Continuing the discussion from Flame Machine Learning Timewarp, now on Linux and Mac:

Moving this into a separate topic.

Thanks @talosh for the details. Very helpful.

Out of curiosity, I looked a bit deeper into the Vimeo90K dataset. From what I could gather it was created by MIT (http://toflow.csail.mit.edu/) and consists of essentially 98,900 videos they semi-randomly downloaded from Vimeo. The link has the list. I checked 3 of them out - one was a random video production company, another out-takes of a wedding video, the third one actually an animation.

All those videos in the list that are still there, were marked with visibility ‘public’ on Vimeo and ‘download enabled’, which for better or worse is semi-default by Vimeo. But there’s no license information, and no indication that any commercial use of these videos would be permitted if you asked their owners. They’re unwitting bystanders. One of the videos was uploaded 9 years ago, long before anyone would worry too much what someone might possibly do with it.

Certainly fine for MIT to do research with such data. But others using these data sets in other commercial productions may be a stretch. Just it being public and downloadable doesn’t imply license grant. Just like you can’t grab an image of Google Search and paste it into an ad you’re finishing without checking the copyright information.

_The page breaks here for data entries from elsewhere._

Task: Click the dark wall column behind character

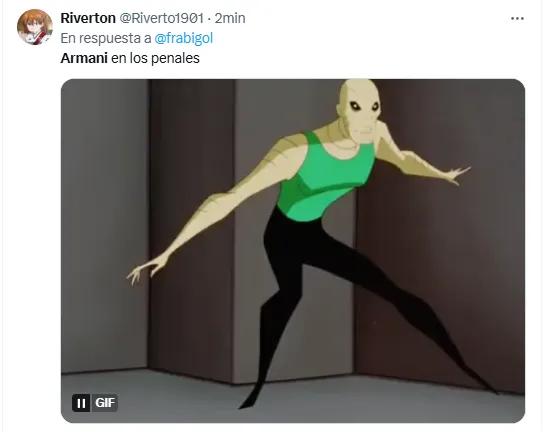Action: (x=192, y=223)
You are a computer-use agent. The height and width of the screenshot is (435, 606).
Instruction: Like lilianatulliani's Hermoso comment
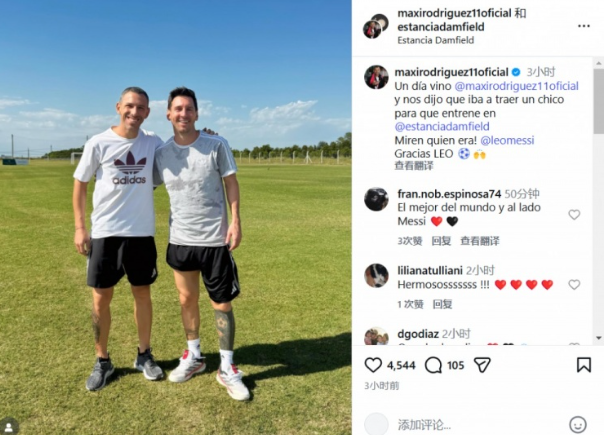[574, 285]

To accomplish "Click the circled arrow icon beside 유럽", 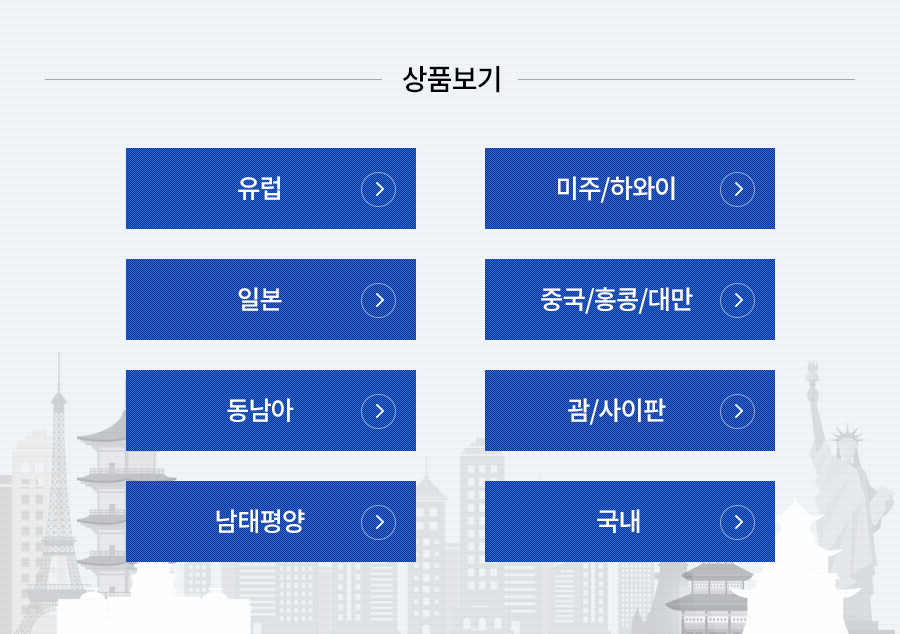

BTW - I’m in no way meaning this as a critique of ML Timewarp as a tool and all the sweat and equity @talosh has been putting into it. Quite the opposite. It’s fantastic for us to have access to this, even more so since it’s a labor of love and nothing else.

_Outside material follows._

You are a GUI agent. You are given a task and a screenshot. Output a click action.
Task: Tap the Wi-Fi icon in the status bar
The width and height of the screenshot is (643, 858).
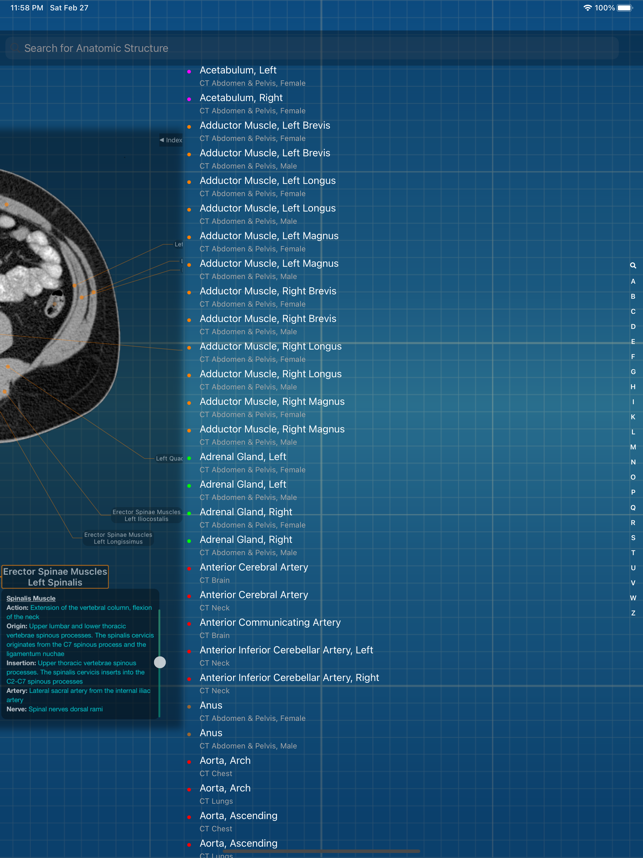pos(587,8)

But I think it’s good for us as a community to have more of a conversation about these questions and being more mindful. Would love to hear hear other’s thinking about that. Are you concerned, or don’t care, as long as the shot gets out the door on time?

If anything, this could be a call to arms, to help tools like ML Timewarp to get access to training sets that actually have proper commercial release.

I cant speak for Autodesk, obviously, but I think this is part of why it hasn’t been incorporated into Flame. Currently, we are using it on a Napster type basis. It’s all about sharing.

I think some guys has mentioned that they’ve seen several jobs they were working on at Vimeo90K.

I think the most useful direction here would be to create a relatively easy way for everyone to use their own data for training or fine-tuning and that’s exactly what I’m trying to implement now with flameSimpleML.

Tests has to be done here but its quite possible that with the similar amount of data fed to the model it might converge to very similar results.

3 Likes

I’m not sure if it’s practical for everyone to train their own model and prep a dataset. License wise that would of course be the easy solution. But it’s a different lift than using the tool, or maybe doing a one-off CopyCat model.

What we could do is help source material that is properly licensed and add it to a pool. For this to work it has to be a sizable pool. There’s a reason MIT harvested Vimeo. They wanted 98,900 videos. And that pool has to be representative of the type of work and quality we wan to use the tool on.

1 Like

I think It is more about being able to fine-tune the model using your own data and having some staring point for it. I’ll try to make a test with using only my own data to check how far it affects the validation on Vimeo90K.

Another thing is that Vimeo90K is a de-facto standard and currently being used in almost anything related to computer vision out there.

1 Like